### TASKS TO CARRY OUT
**A)** Sum up the news text about the Bloomington warehouse in two sentences.
**B)** Please write a continuation of the news text about the Bloomington warehouse, picking up from the point where it stops.

Anthony Victoria / Inland Empire Community News

Some residents of Bloomington say they're devastated after the San Bernardino County Board of Supervisors ignored their concerns about health and safety, and used a "greatly flawed" developer's impact report to approve a warehouse in a residential area near a high school.  KVCR's Benjamin Purper has more in this feature report.

I’m at the house of Thomas and Kim Rocha. They live in a cul-de-sac next to 17 acres of empty land in the unincorporated area of Bloomington.

In September, the San Bernardino County Board of Supervisors voted to re-zone that lot from residential to commercial to allow for the construction of a 344,000 square foot warehouse.

“It's supposedly 60 feet from my wall, from my back wall,” says Kim Rocha. I asked her how she felt about a warehouse going up so close to her house.

“Devastated. Very devastated, very upset. I'm up against a wall, literally.”

That warehouse, she says, will greatly impact her quality of life. It will bring noise, traffic, lighting, and air quality risks from all those idling trucks.

### DATASET ENTRIES
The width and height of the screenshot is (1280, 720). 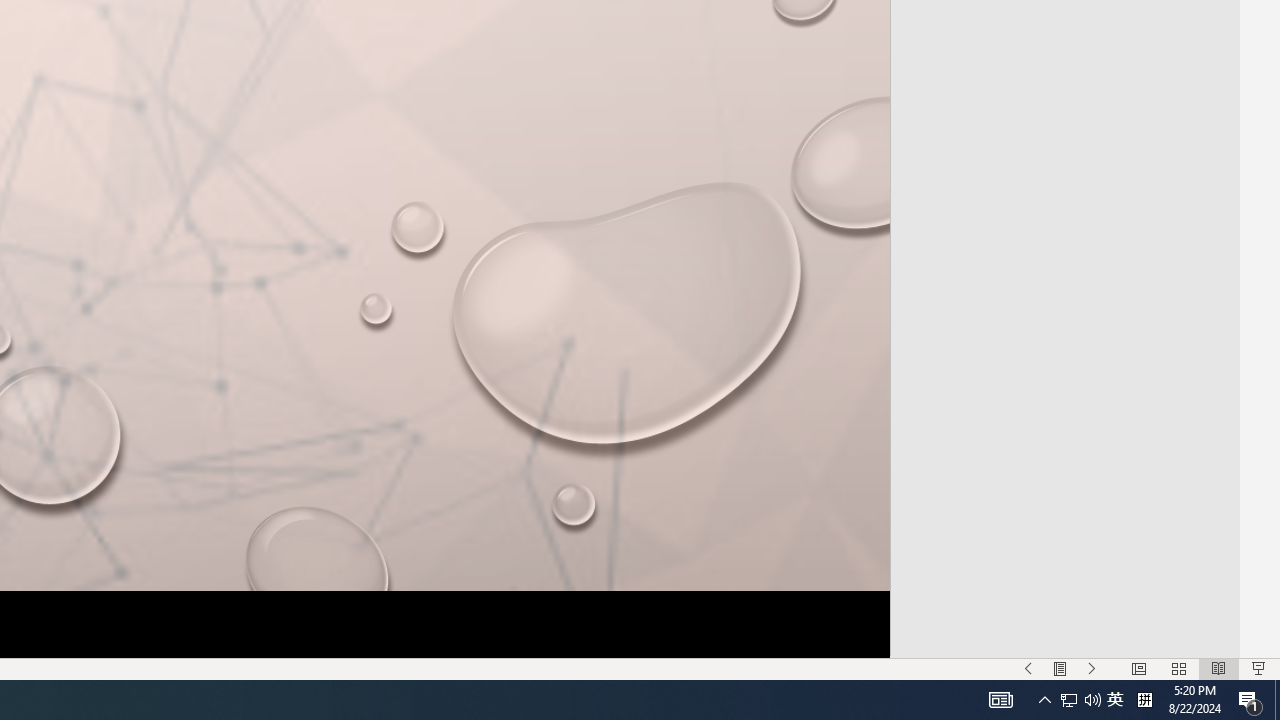 What do you see at coordinates (1091, 669) in the screenshot?
I see `'Slide Show Next On'` at bounding box center [1091, 669]. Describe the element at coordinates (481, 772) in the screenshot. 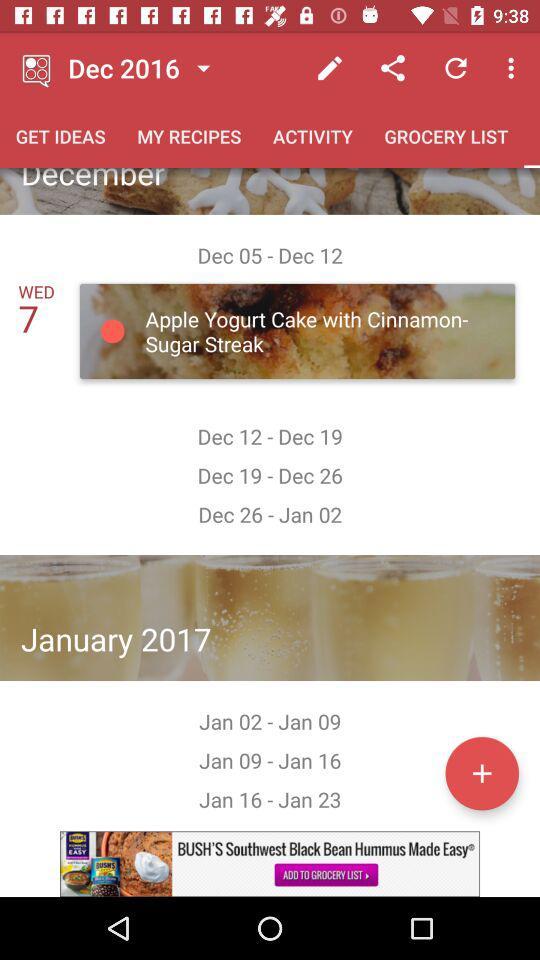

I see `space` at that location.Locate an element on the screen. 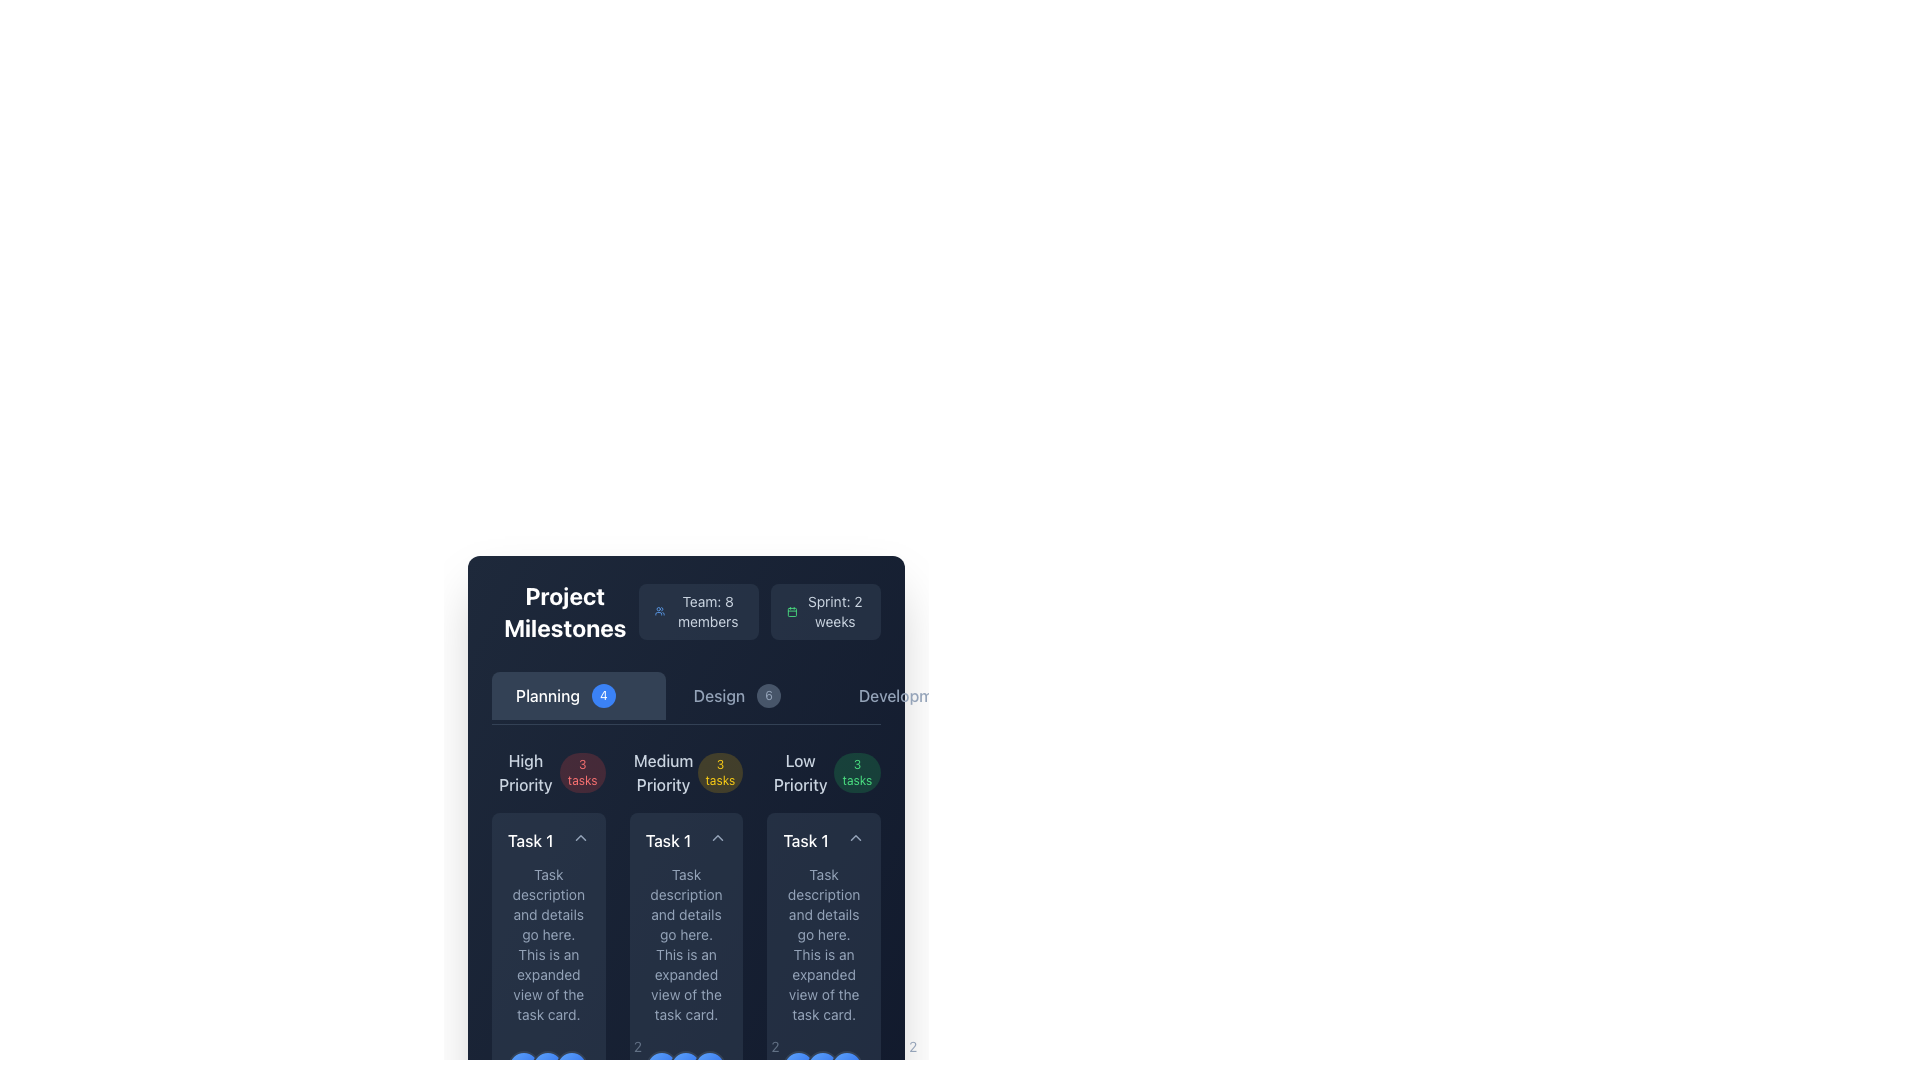 The width and height of the screenshot is (1920, 1080). the text label displaying 'Task 1' is located at coordinates (548, 840).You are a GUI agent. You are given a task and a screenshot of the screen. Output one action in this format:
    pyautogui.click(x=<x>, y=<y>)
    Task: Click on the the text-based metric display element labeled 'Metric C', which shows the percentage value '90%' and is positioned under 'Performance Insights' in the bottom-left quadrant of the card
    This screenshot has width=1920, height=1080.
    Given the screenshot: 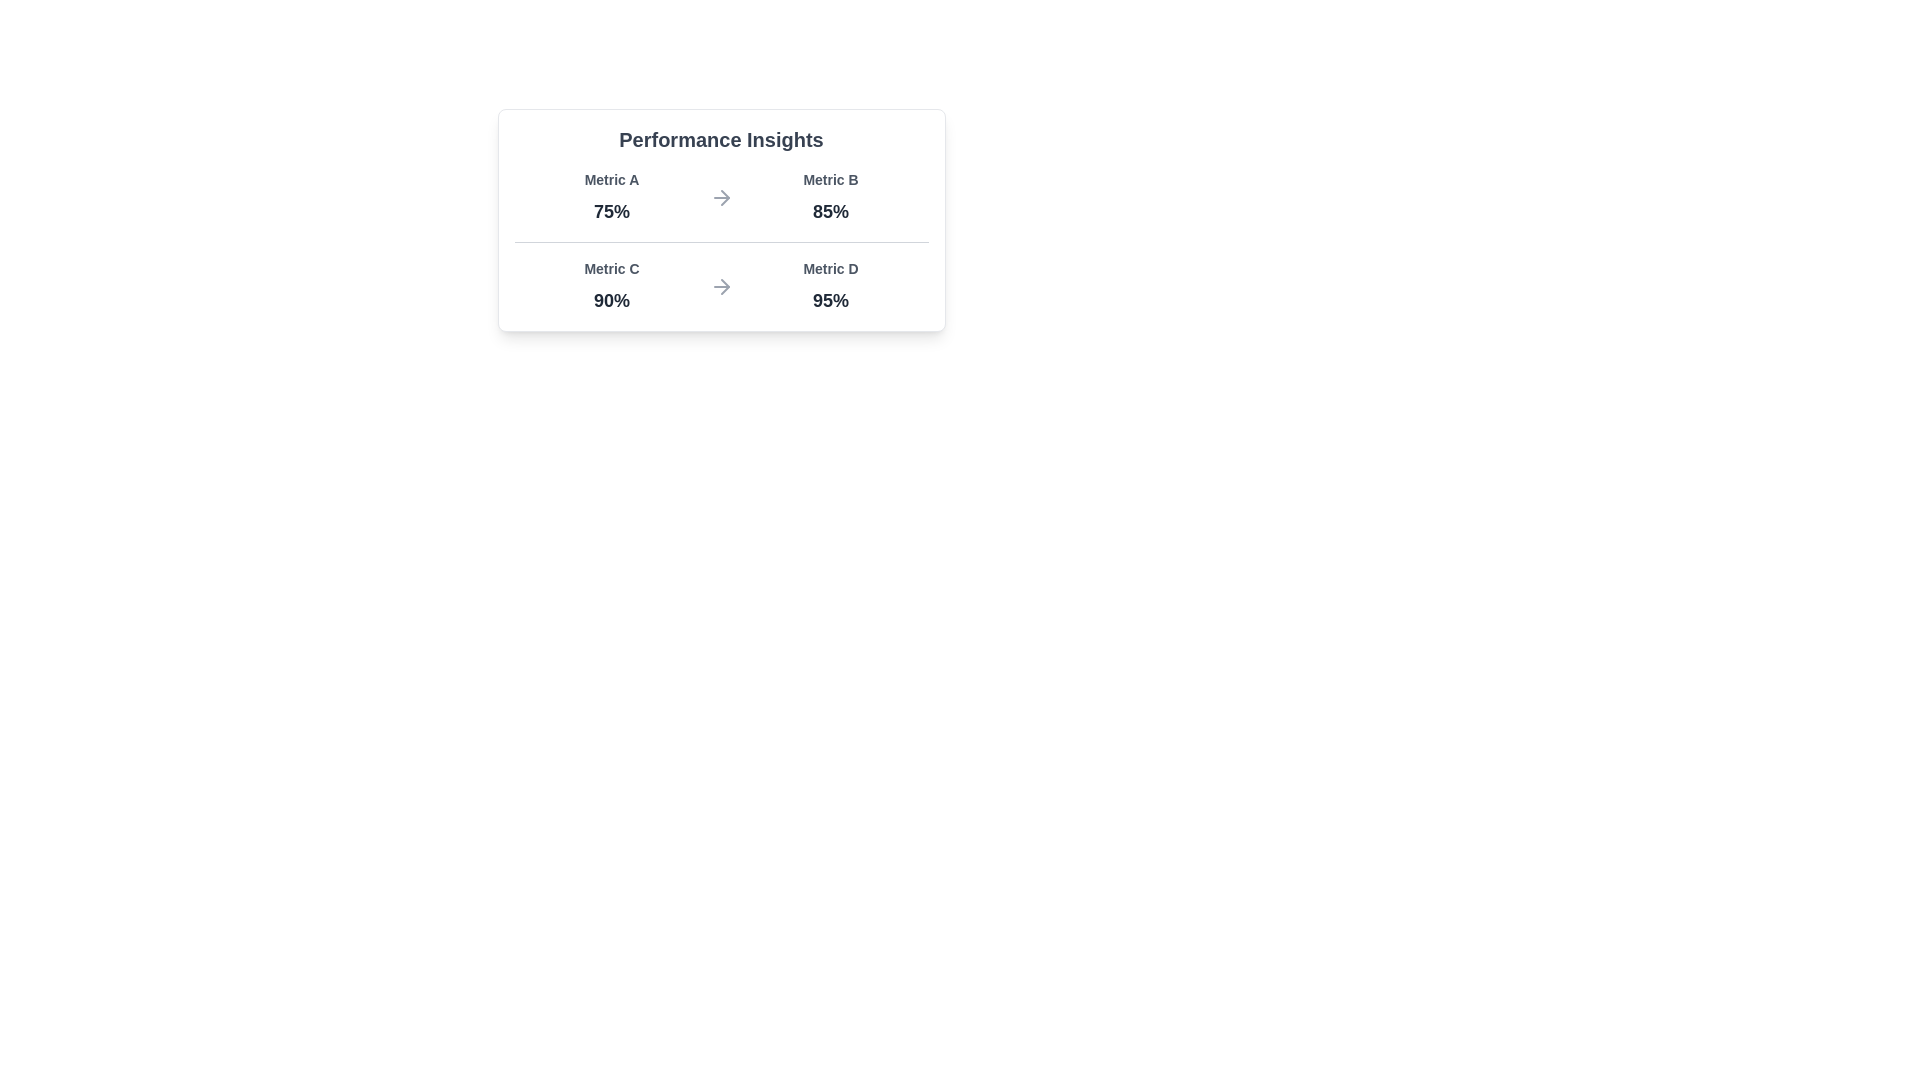 What is the action you would take?
    pyautogui.click(x=610, y=286)
    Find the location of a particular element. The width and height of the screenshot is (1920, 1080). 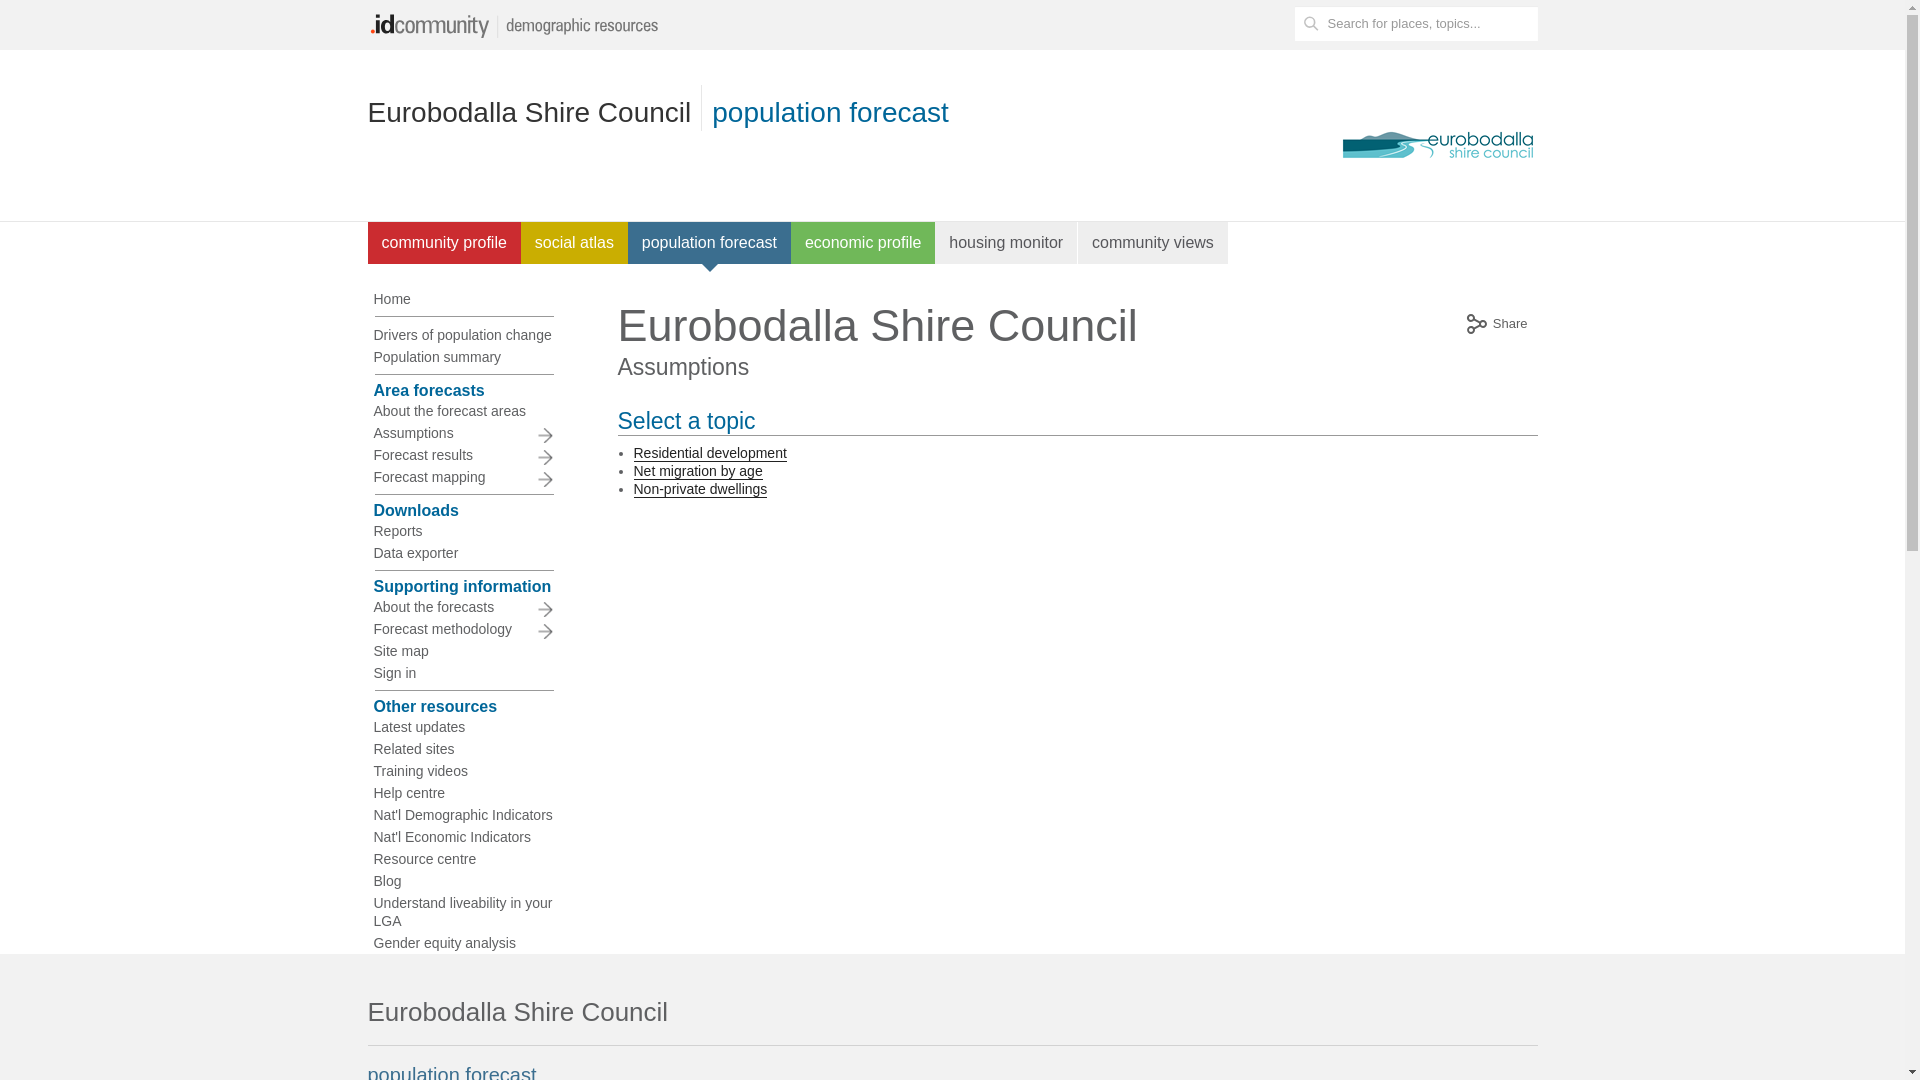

### TASK-BY-TASK ANSWERS
**A)** In September, the San Bernardino County Board of Supervisors re-zoned 17 acres of empty land in unincorporated Bloomington from residential to commercial to allow a 344,000 square foot warehouse, and some residents say the board ignored their health and safety concerns and relied on a "greatly flawed" developer's impact report. Kim Rocha, whose cul-de-sac home sits next to the lot, says the warehouse will be about 60 feet from her back wall, calls herself devastated, and expects it to bring noise, traffic, lighting, and air quality risks from idling trucks.

**B)**
“We're both senior citizens now - it's almost inevitable we're going to get asthma. You know?”

And there’s also safety concerns with all the big trucks going through that area. The proposed warehouse will be less than 1,000 feet from Bloomington High School.

“The high school's right there. So our high school track team, we have no sidewalks, they practice track and field all through here. Now can you imagine them going in front of diesel trucks and running? And how many kids are on the phone too, and stuff like that? It's an accident waiting to happen, we're really scared about that. It's really not a safe environment to have this many trucks close to kids getting off school.”

Josie Gonzales, the San Bernardino County Supervisor for this district, declined an interview with KVCR.

But proponents of the warehouse argue that it’ll bring jobs and economic growth to this area. But Ericka Flores with the Center for Community Action and Environmental Justice says that growth shouldn’t come at the cost of residents’ health.

“The ultimate cost oftentimes is people's health, and that is quite frankly priceless. And no amount of money which is really not much if you're going to be getting a job at a warehouse, can counteract that.”

And besides, Flores says, the jobs that will come to the community aren’t necessarily good ones. She points out that these warehouses often hire through agencies that don’t provide benefits to their employees.

“They do not provide a full-time job, the people who are being hired are being hired oftentimes on-call and people don't know if they're going to be working the next day or not. And these are often minimum-wage paying jobs.”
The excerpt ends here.